Aim of the exercise:
Using the records below, output the stretch that opens with the line containing "Given: Click the" and closes with the line containing "The height and width of the screenshot is (730, 1516).", exactly and including both lines, with nothing more.

Start of Data to use

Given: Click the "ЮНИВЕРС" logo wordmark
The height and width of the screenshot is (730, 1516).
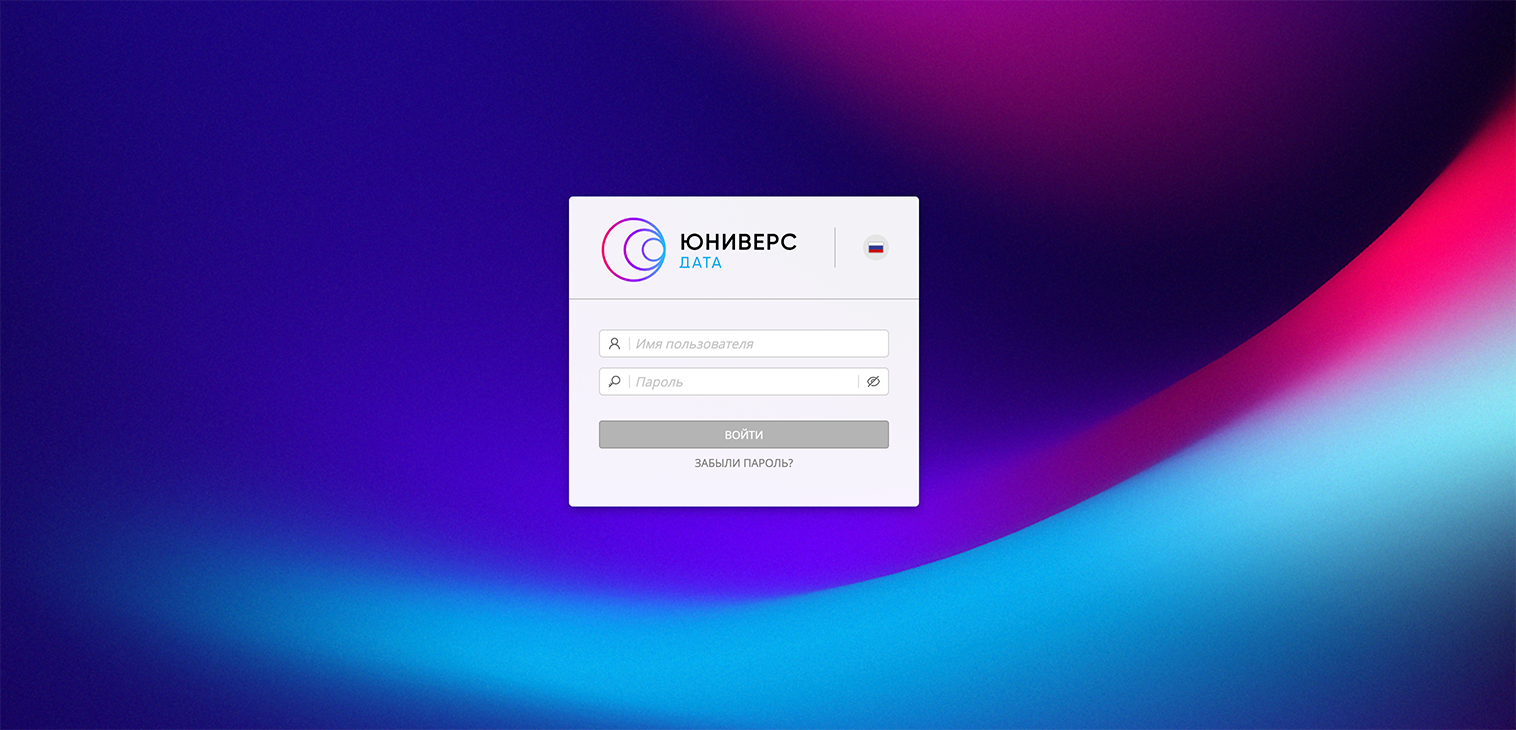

End of Data to use
Start of Data to use

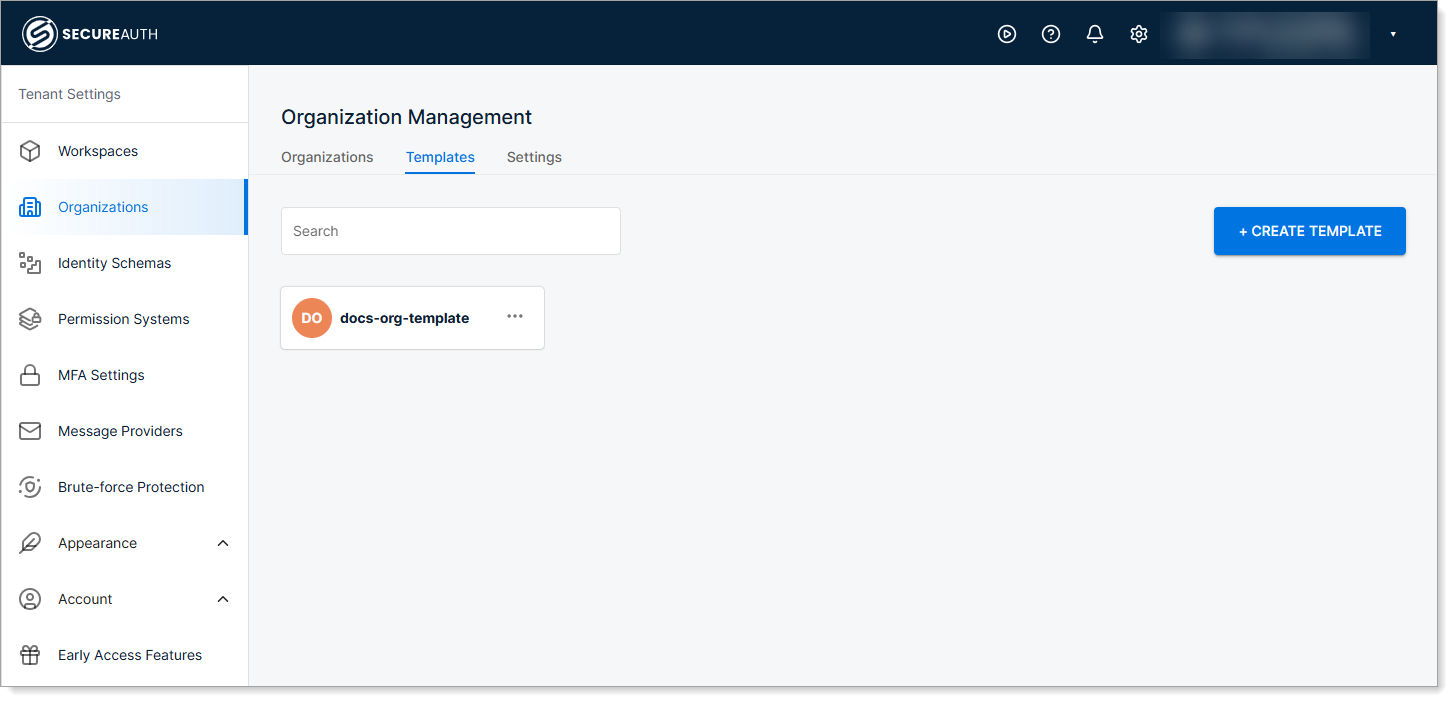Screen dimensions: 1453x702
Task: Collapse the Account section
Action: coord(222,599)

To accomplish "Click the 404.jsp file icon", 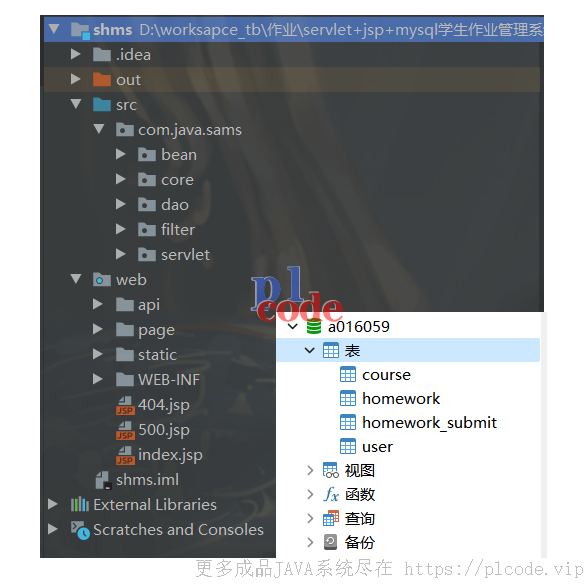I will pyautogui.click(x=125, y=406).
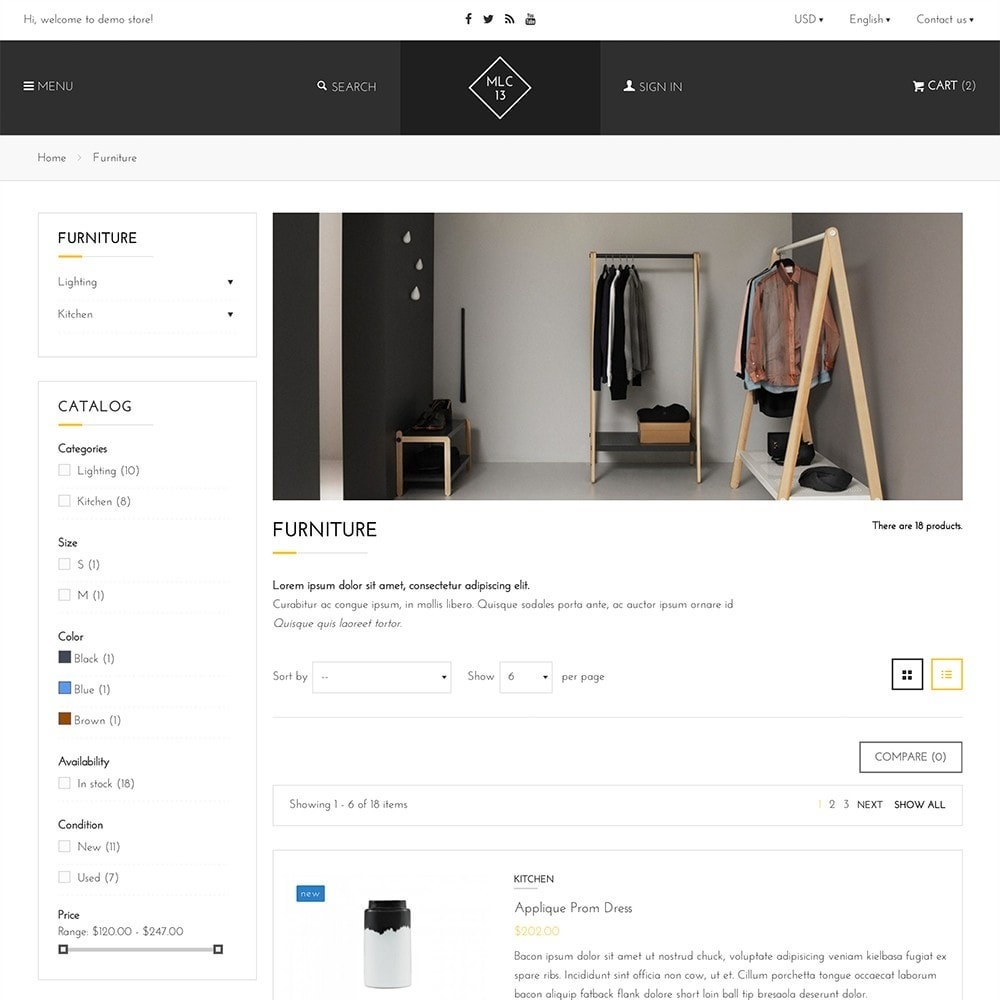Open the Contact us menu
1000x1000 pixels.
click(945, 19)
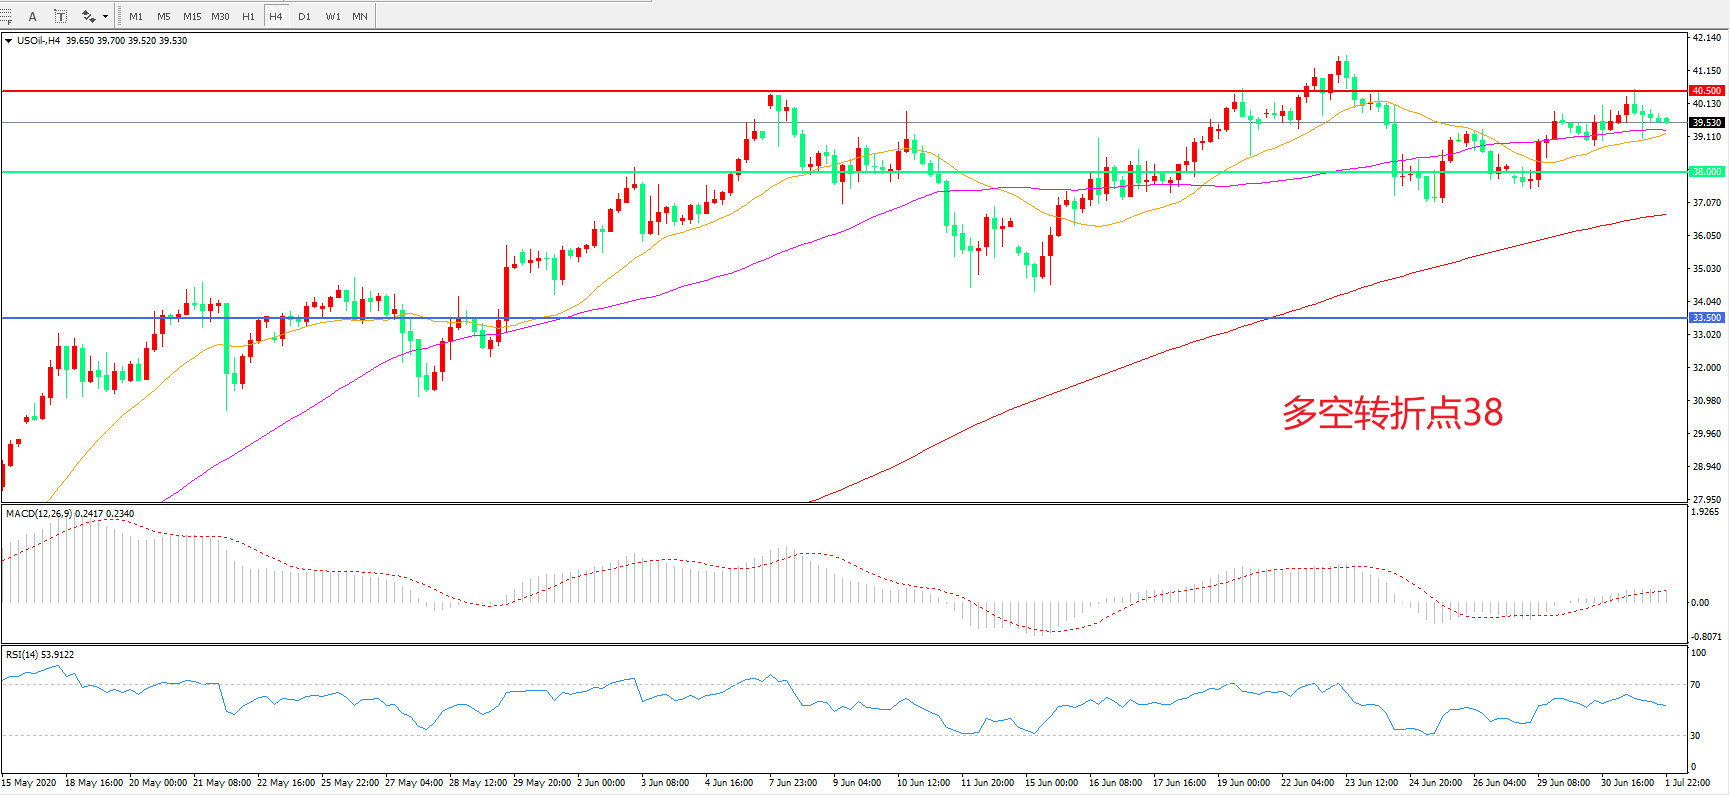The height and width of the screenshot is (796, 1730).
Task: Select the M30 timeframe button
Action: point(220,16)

End of Data to use

Response to this task:
Given: Click the "ЮНИВЕРС" logo wordmark
The height and width of the screenshot is (730, 1516).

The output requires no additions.